EXCERPTED DATA Start Marker
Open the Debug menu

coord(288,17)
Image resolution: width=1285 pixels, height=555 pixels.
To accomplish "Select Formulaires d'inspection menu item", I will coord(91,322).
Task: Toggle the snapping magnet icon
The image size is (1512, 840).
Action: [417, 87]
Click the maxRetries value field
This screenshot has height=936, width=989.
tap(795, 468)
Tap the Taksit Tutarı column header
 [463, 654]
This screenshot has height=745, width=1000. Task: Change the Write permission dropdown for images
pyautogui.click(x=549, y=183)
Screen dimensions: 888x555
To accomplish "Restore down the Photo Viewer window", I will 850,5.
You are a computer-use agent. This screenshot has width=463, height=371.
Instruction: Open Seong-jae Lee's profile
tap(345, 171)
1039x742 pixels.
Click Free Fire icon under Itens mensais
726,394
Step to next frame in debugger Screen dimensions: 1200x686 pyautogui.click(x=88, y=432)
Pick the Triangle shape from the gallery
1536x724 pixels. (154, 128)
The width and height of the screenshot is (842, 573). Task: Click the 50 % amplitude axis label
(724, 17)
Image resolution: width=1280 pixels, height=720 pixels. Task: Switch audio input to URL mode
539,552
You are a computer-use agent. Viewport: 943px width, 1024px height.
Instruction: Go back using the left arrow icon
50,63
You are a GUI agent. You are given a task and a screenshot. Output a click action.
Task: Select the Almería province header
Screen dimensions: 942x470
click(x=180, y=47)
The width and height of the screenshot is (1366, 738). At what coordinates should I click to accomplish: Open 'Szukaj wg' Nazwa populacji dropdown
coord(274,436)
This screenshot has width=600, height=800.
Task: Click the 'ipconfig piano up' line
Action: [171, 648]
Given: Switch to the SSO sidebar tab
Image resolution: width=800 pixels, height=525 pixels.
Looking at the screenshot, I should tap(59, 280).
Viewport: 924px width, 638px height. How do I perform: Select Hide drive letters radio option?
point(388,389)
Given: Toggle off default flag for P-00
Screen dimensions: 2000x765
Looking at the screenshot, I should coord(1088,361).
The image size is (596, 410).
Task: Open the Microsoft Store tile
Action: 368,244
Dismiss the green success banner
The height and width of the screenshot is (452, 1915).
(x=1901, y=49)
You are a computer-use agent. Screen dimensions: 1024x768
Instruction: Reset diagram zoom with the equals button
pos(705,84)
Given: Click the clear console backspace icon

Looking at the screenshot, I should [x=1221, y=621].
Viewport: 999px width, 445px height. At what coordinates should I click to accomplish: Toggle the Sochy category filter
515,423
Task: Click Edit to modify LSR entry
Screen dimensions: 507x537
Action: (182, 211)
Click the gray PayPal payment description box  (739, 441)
EXCERPTED DATA End Marker
• EXERCISE REQUIREMENTS
Could you set down, exactly as written, the lines above between the one holding "Instruction: Go back" and the one holding "Given: Switch to the SSO sidebar tab", inclusive, and nothing more?

• OUTPUT
Instruction: Go back using the left arrow icon
50,63
You are a GUI agent. You are given a task and a screenshot. Output a click action.
Task: Select the Almería province header
Screen dimensions: 942x470
click(x=180, y=47)
The width and height of the screenshot is (1366, 738). At what coordinates should I click to accomplish: Open 'Szukaj wg' Nazwa populacji dropdown
coord(274,436)
This screenshot has width=600, height=800.
Task: Click the 'ipconfig piano up' line
Action: [171, 648]
Given: Switch to the SSO sidebar tab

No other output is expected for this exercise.